Yemenis face ‘life & death choice’ of treating sick children or feeding healthy ones – UNICEF to RT
As the battle in Yemen rages on, many parents are faced with the tough choice of treating a sick child or feeding a healthy one, a UNICEF representative told RT, following the tragic death of a seven-year-old who died of disease and malnutrition.
Children are paying an extremely high price in war-torn Yemen, with 90 percent in desperate need of humanitarian care, according to UNICEF. Almost half a million are at risk of starvation.
One of the latest tragedies to come out of the country is the death of seven-year-old Jamila Ali Abdu, who died of malnutrition after suffering from worms for two years.
WARNING: You may find some of the footage disturbing
"Every time we went to a hospital they told us she had worms and bacteria. We couldn’t get anywhere and we are poor people and can't go to Sanaa or anywhere else," Jamila's father, Ali Abdu, told AP.
Heartbreaking footage showed the skeletal Jamila's final moments in a hospital bed, with her father at her side.
“She was very sick and I tried to get her treated at the hospitals and nothing helped, and as soon as we had any amount of money I would spend it to get her treatment. We sold the furniture and we sold the sheep and everything else. I wanted a healthy life for Jamila but we weren't able to obtain it,” said Amal Ibrahim, Jamila's grieving mother.
Dr. Awsan al-Aariqi, who was part of the team attempting to treat Jamila, said medical personnel did everything they could.
“The main cause of malnutrition for this child is that she's been suffering from diarrhea for about two or three years, without any sort of diagnosis...we started treating her according to the protocol for treating malnourished children, but for this child, unfortunately, there was no response to the treatment,” he said.

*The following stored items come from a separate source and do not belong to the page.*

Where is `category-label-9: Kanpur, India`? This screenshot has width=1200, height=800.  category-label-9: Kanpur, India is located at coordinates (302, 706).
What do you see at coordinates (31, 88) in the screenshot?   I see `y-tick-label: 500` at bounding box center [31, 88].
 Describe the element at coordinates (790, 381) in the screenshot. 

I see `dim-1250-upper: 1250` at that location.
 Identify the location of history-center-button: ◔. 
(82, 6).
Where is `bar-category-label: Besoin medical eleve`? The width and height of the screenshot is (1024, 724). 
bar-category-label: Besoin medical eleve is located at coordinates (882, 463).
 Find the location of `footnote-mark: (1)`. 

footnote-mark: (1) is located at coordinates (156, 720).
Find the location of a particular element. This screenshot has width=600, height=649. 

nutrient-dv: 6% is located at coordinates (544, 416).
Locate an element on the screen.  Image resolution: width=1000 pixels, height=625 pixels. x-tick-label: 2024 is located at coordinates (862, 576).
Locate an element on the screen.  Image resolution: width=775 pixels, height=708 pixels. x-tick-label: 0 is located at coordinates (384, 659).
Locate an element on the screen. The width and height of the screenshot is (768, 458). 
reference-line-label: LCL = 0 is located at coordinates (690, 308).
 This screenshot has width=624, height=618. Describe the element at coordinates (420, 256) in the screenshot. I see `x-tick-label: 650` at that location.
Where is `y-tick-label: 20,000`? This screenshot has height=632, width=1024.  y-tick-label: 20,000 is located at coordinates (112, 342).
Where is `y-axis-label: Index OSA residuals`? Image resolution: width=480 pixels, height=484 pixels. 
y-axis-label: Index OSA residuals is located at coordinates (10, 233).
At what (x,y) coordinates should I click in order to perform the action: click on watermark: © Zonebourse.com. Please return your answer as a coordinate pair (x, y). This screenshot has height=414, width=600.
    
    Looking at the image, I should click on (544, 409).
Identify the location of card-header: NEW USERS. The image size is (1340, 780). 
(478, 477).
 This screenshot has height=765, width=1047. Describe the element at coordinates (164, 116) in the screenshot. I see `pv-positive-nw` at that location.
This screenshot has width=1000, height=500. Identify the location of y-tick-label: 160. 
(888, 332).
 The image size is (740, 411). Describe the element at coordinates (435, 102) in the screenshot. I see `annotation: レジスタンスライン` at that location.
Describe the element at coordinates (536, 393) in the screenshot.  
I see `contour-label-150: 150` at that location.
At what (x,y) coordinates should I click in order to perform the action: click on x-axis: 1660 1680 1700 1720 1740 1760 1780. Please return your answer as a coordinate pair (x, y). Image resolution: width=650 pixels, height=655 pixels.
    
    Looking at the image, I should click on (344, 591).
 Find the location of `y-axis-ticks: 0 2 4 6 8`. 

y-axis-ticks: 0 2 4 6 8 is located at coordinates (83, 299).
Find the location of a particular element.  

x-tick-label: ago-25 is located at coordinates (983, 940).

Jamila's story is far from unique, however. In fact, at least one child dies every 10 minutes due to preventable diseases such as diarrhea, malnutrition, and respiratory tract infections, according to the agency.
"We have seen many tragedies like Jamila's every day. We know currently almost 7 million Yemenis are facing severe food insecurity, which means they don't know where their next meal will come from," Sherin Varkey, UNICEF's deputy representative to Yemen, told RT.
He went on to state that families are making "life and death choices" such as deciding whether to invest in treating a sick child or feeding their healthy children.
"The situation is getting worse and time is running out for the children in Yemen," Varkey said.
In addition to hunger, malnutrition and disease, innocent Yemenis are falling victim to the ongoing violence in the country, with the Saudi-led coalition being blamed for civilian deaths due to airstrikes. However, the coalition has refuted claims that it has targeted innocent people.
More than 10,000 people are estimated to have been killed since the start of Saudi Arabia's intervention in Yemen, according to the UN.